Dataset entries
━━━━━━━━━━━━━━━━
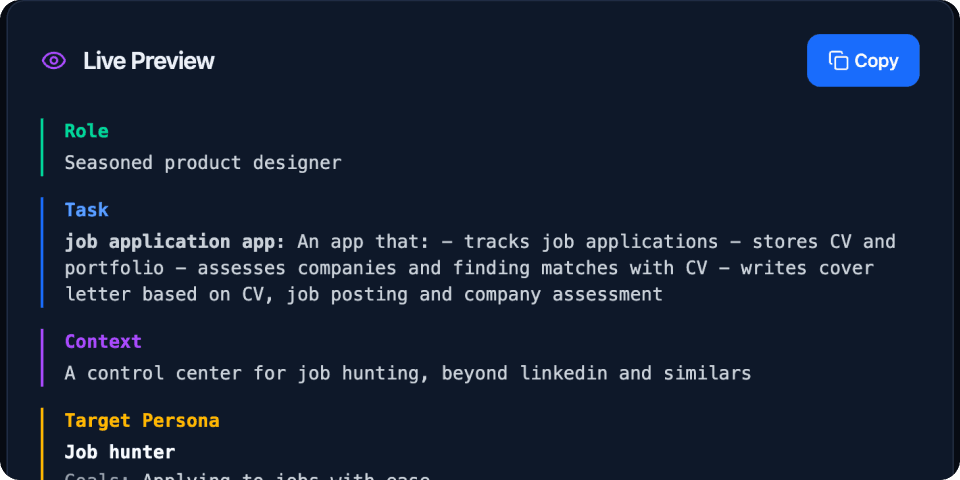This screenshot has height=480, width=960.
Task: Select the blue Task section label
Action: [x=86, y=210]
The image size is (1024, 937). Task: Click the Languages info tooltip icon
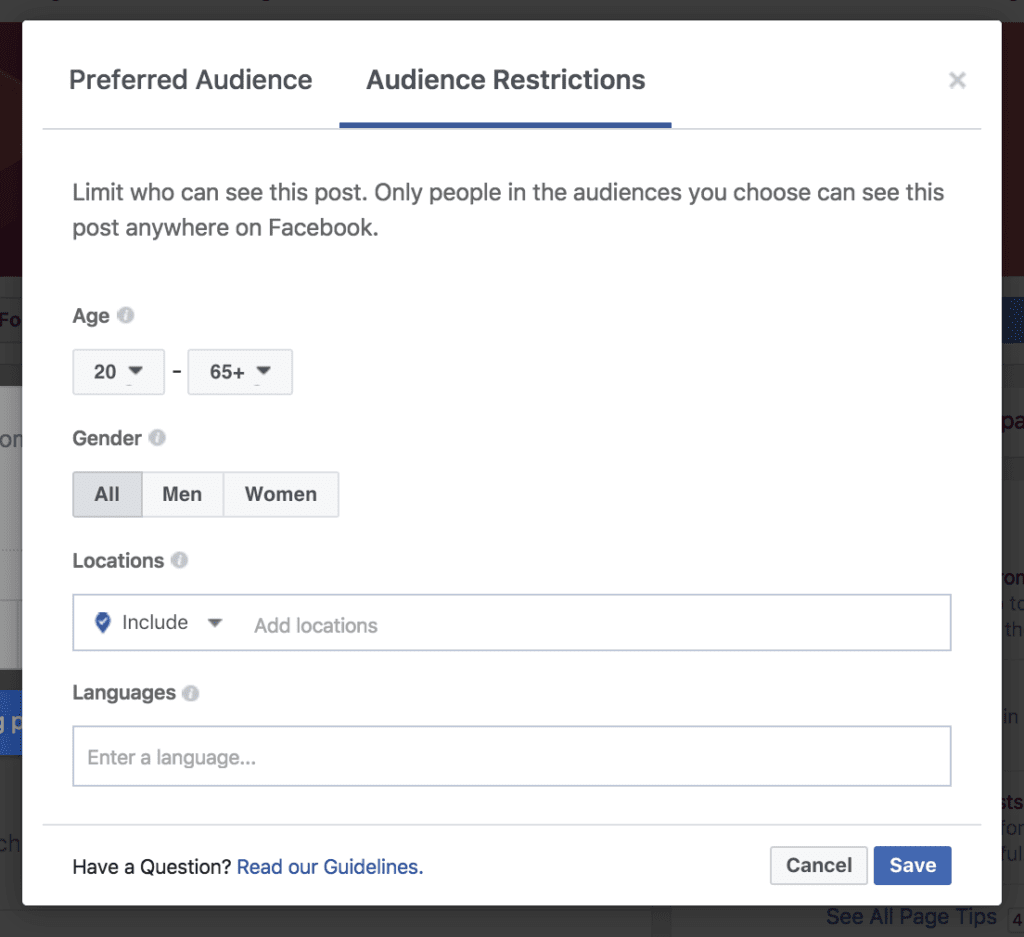coord(193,692)
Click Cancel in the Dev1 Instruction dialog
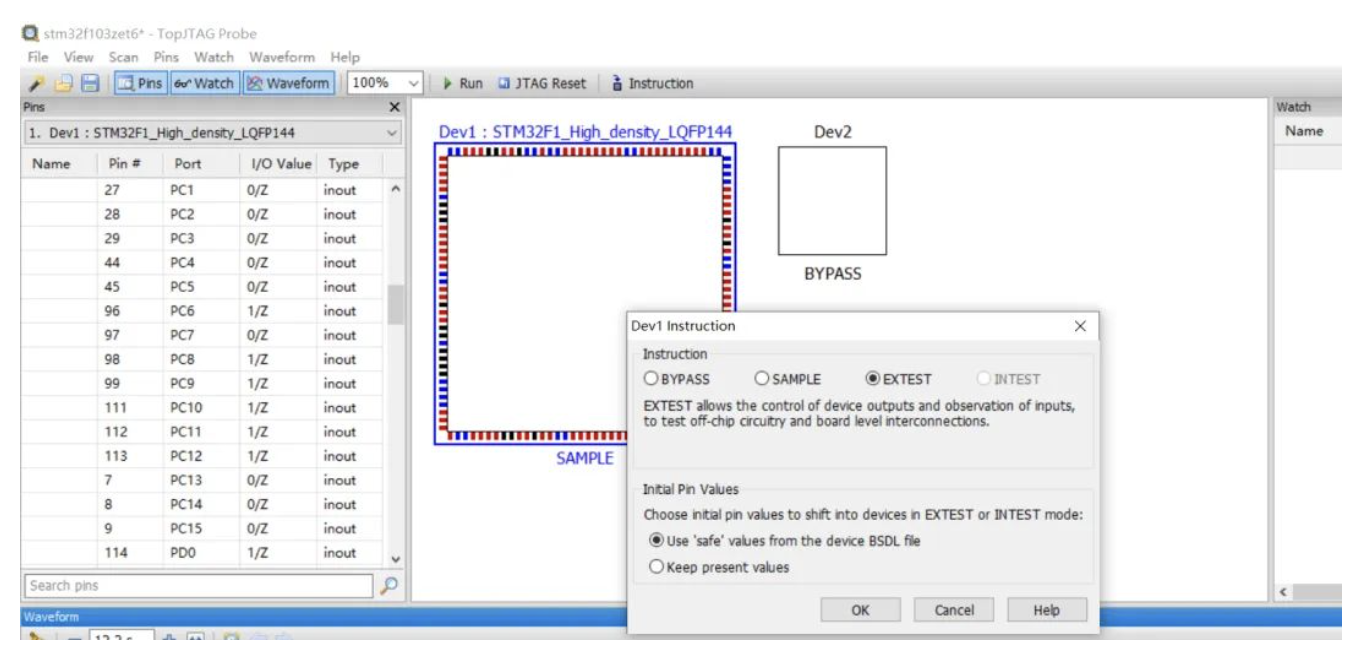1368x652 pixels. (953, 610)
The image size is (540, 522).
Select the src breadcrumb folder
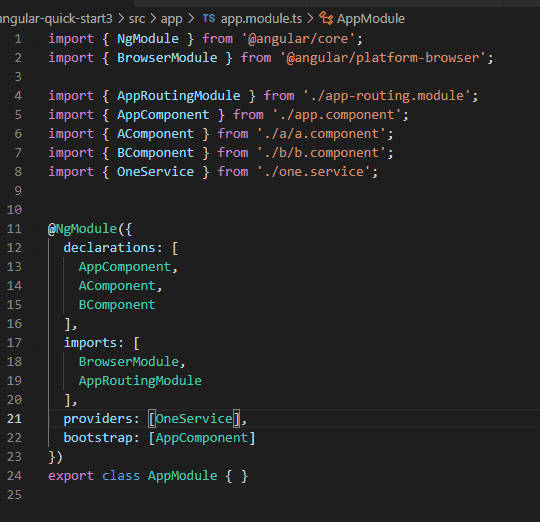pyautogui.click(x=137, y=19)
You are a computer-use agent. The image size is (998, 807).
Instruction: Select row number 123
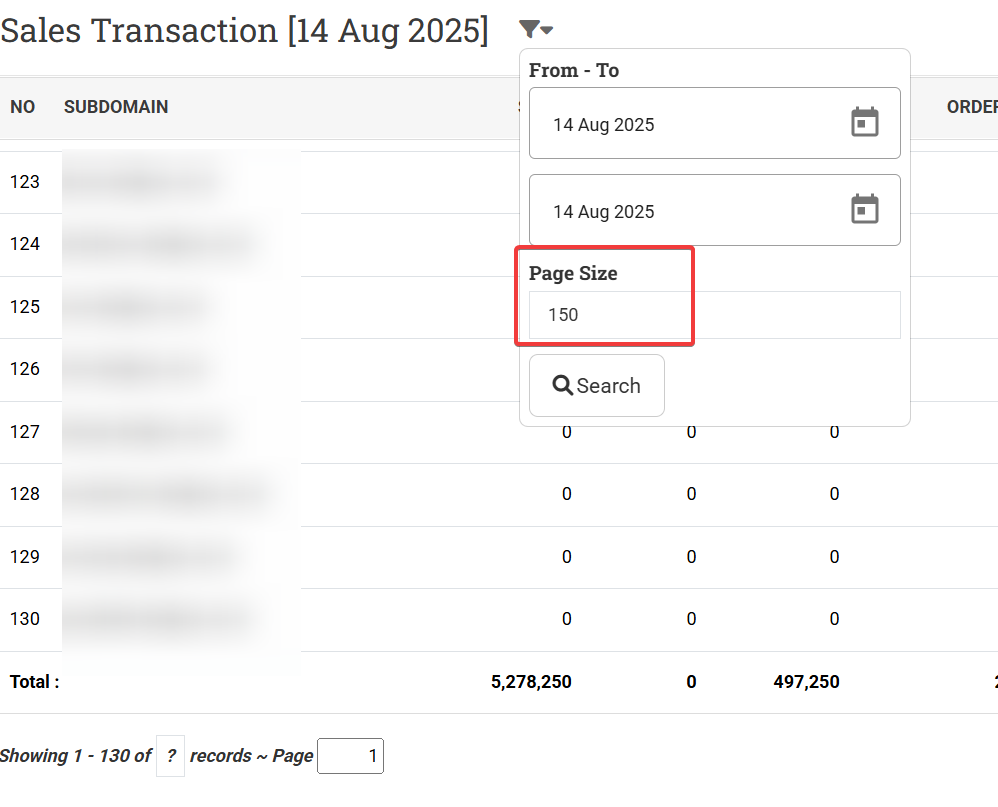point(25,182)
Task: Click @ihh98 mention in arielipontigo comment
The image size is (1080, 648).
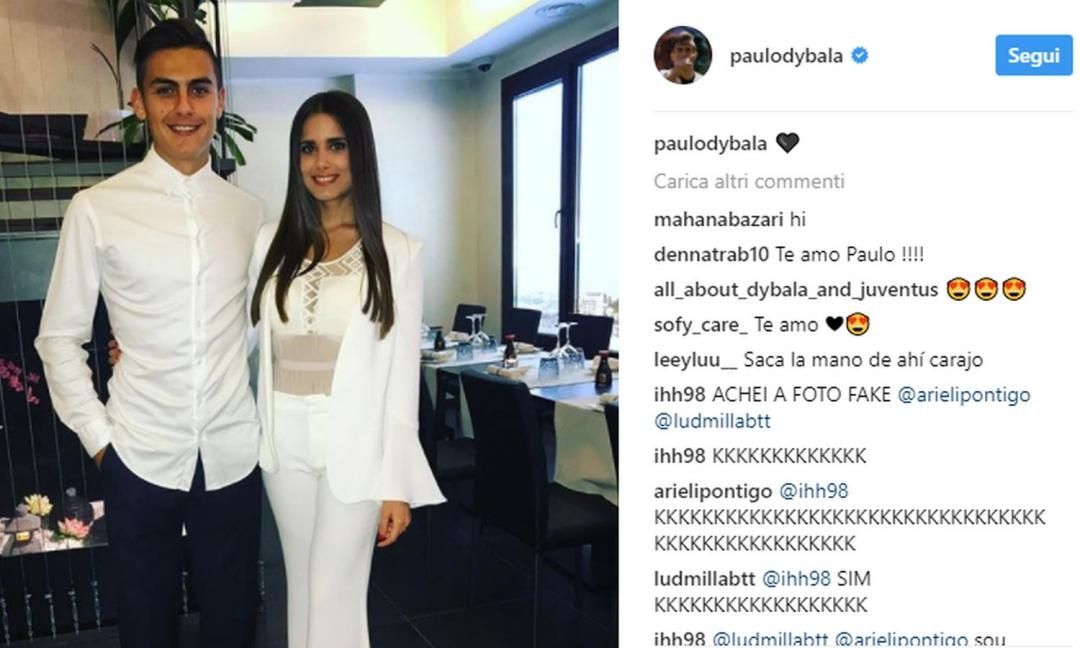Action: point(813,491)
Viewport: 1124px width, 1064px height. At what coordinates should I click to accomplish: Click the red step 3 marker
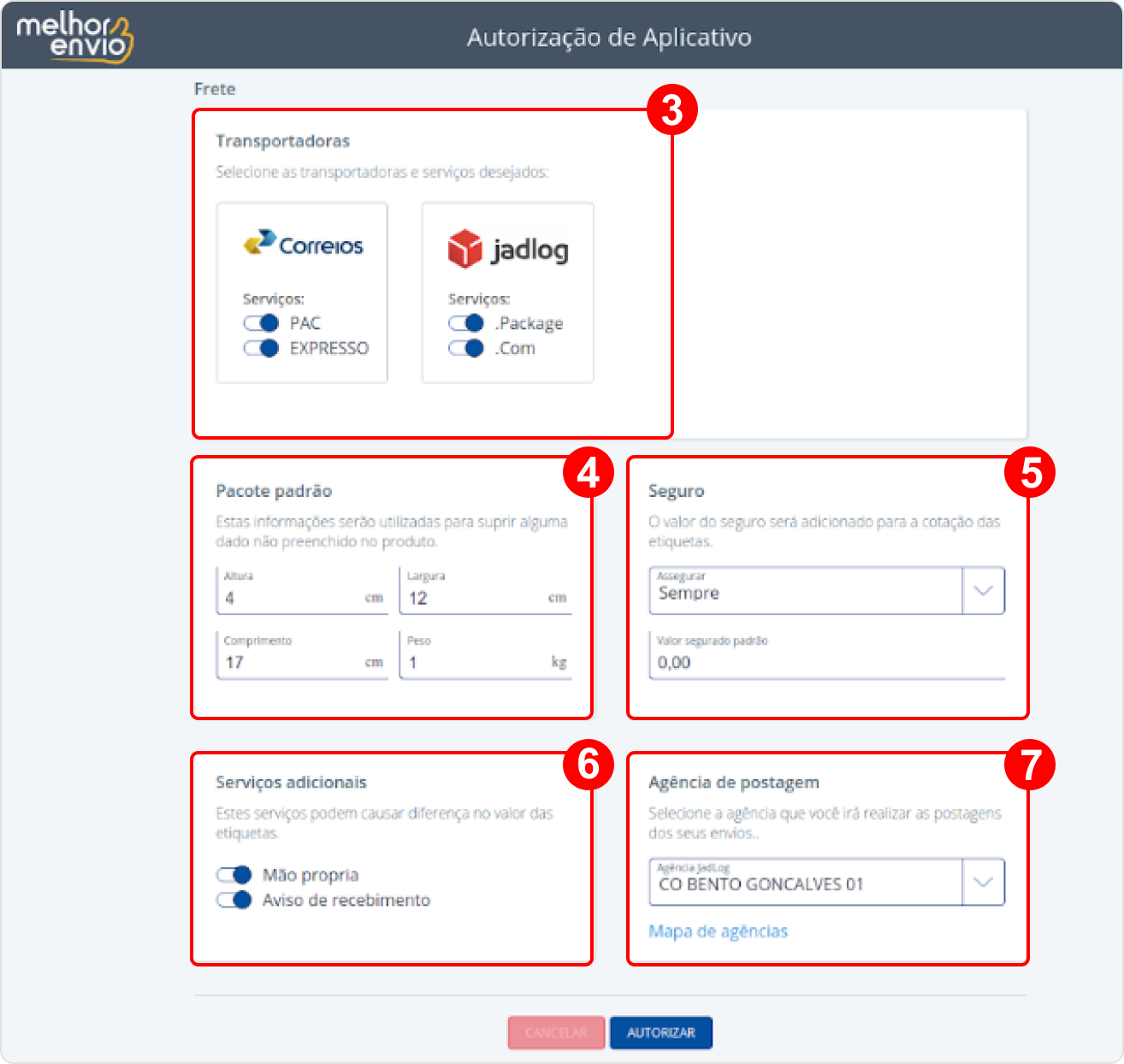pyautogui.click(x=672, y=110)
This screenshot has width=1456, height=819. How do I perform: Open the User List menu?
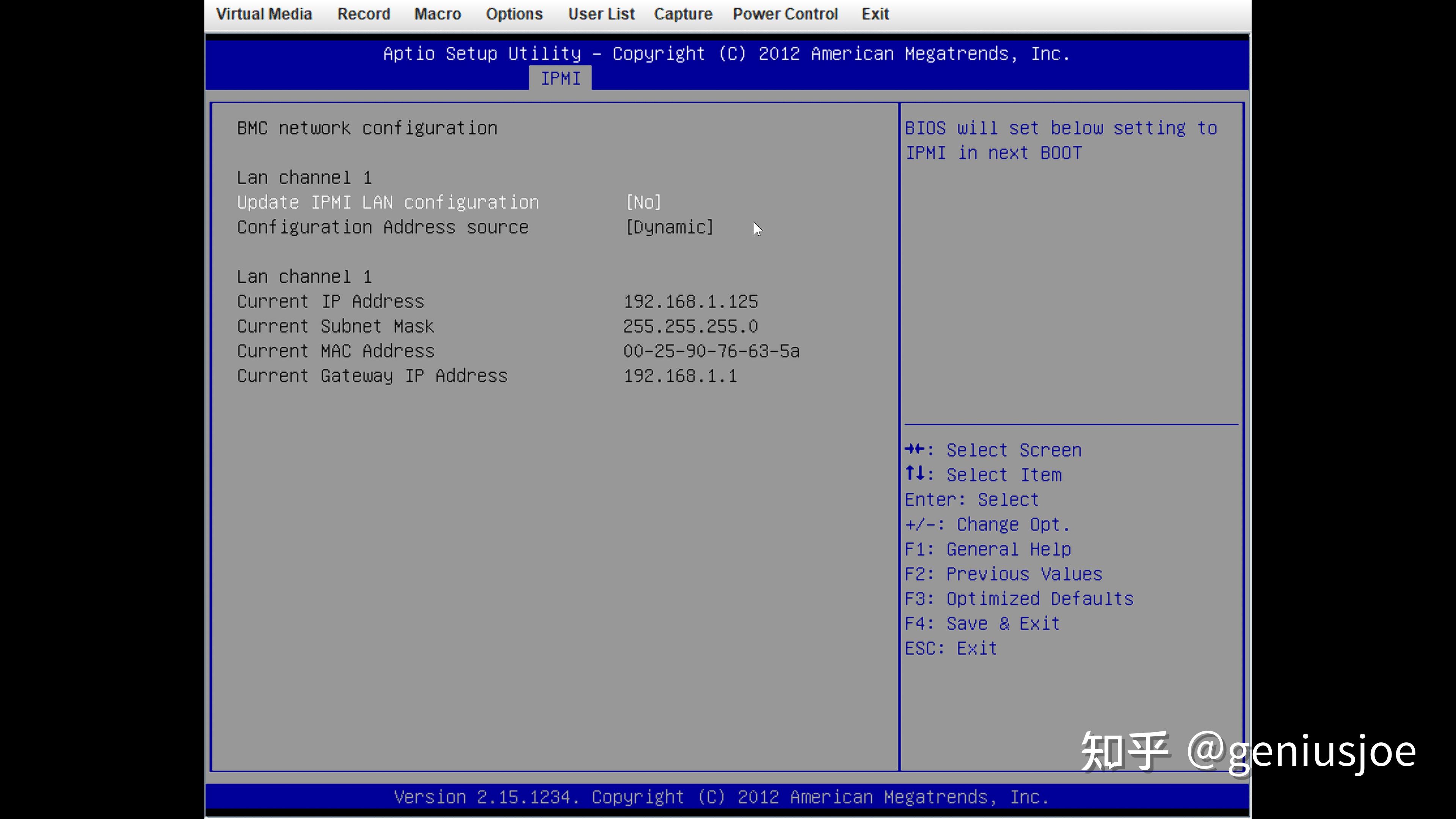pos(601,14)
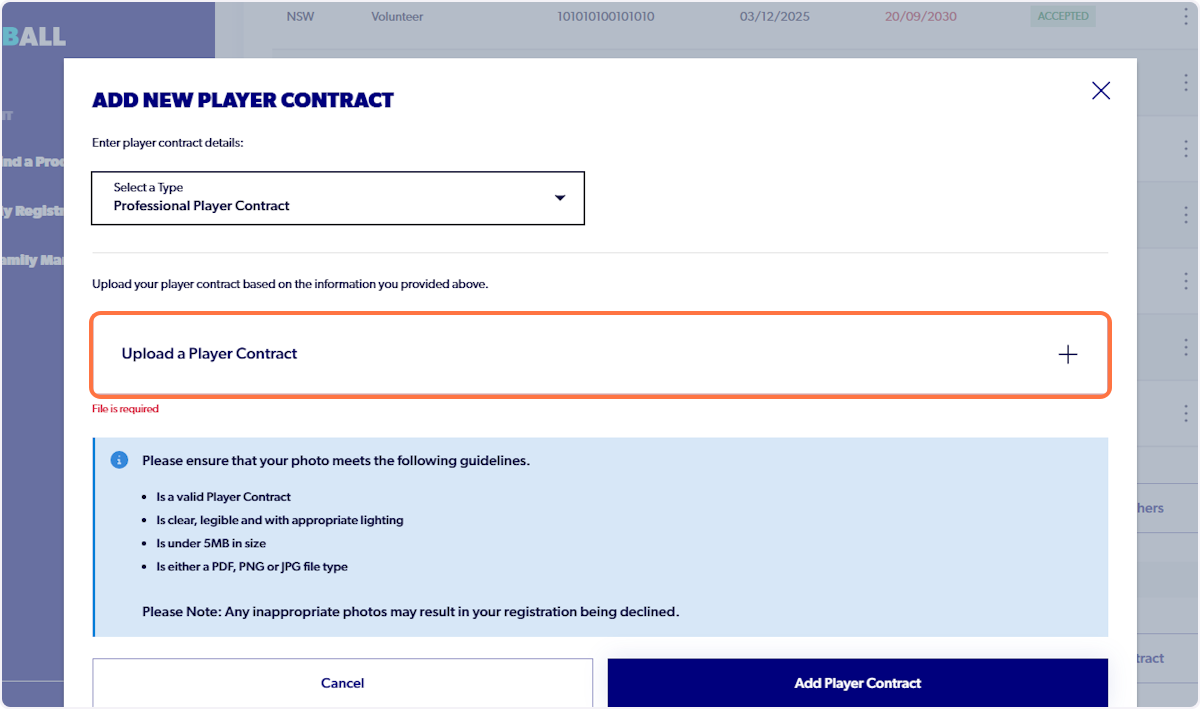Click the chevron arrow on the contract type selector
1200x709 pixels.
click(x=560, y=198)
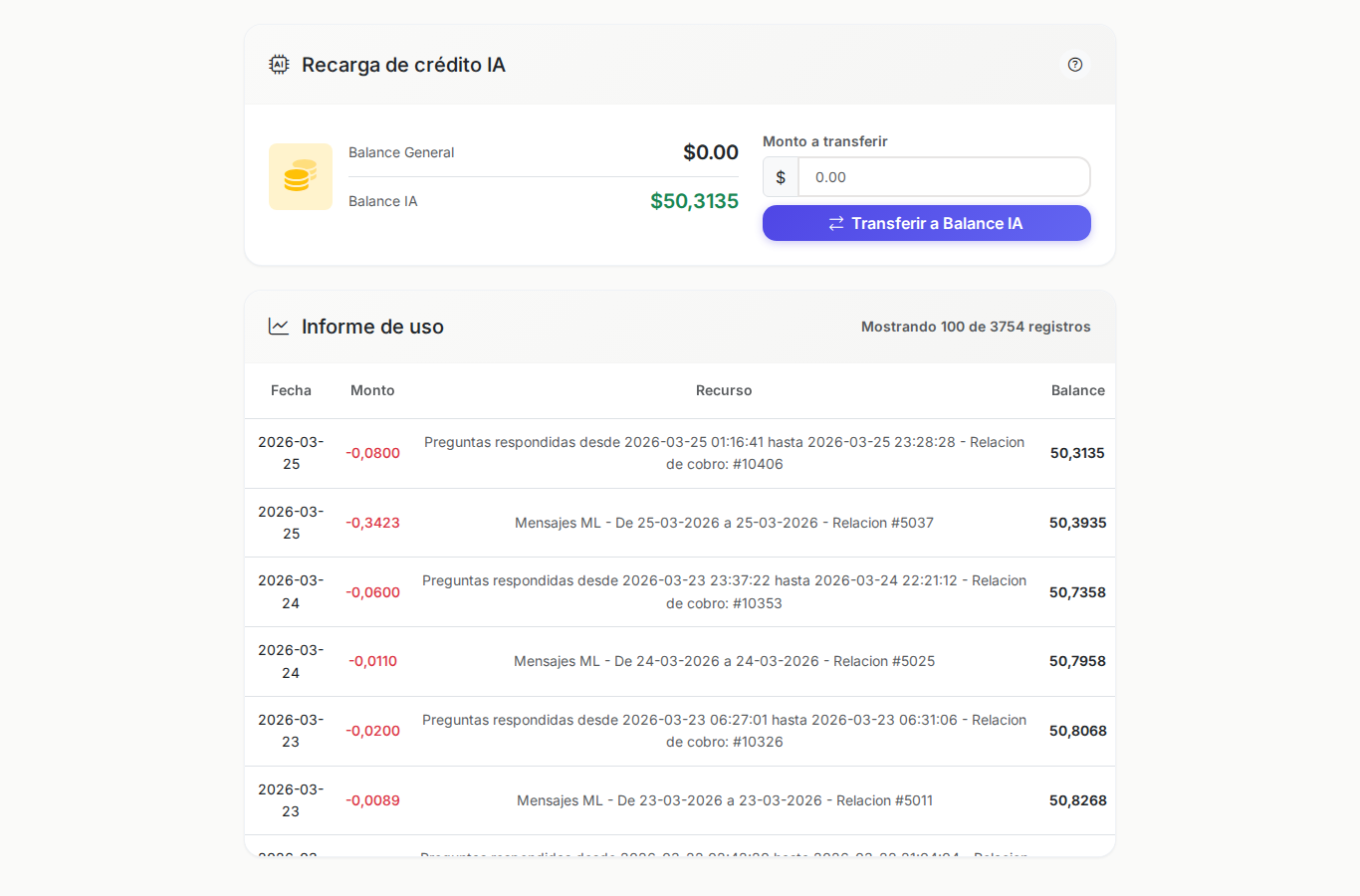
━━━━━━━━━━━━━━━━
TASK OBJECTIVE – In the copy, include exactly the lines from the one containing "Select the src breadcrumb folder" through the last line of the records, and no pictures or other text.

ANSWER TO THE EXERCISE –
Select the src breadcrumb folder
pyautogui.click(x=137, y=19)
You are a computer-use agent. The image size is (998, 807).
Instruction: Select row number 123
point(25,182)
Task: Click @ihh98 mention in arielipontigo comment
The image size is (1080, 648).
Action: point(813,491)
Viewport: 1124px width, 1064px height. At what coordinates should I click to accomplish: Click the red step 3 marker
pyautogui.click(x=672, y=110)
This screenshot has width=1456, height=819. How do I perform: Open the User List menu?
pos(601,14)
Click the chevron arrow on the contract type selector
1200x709 pixels.
click(x=560, y=198)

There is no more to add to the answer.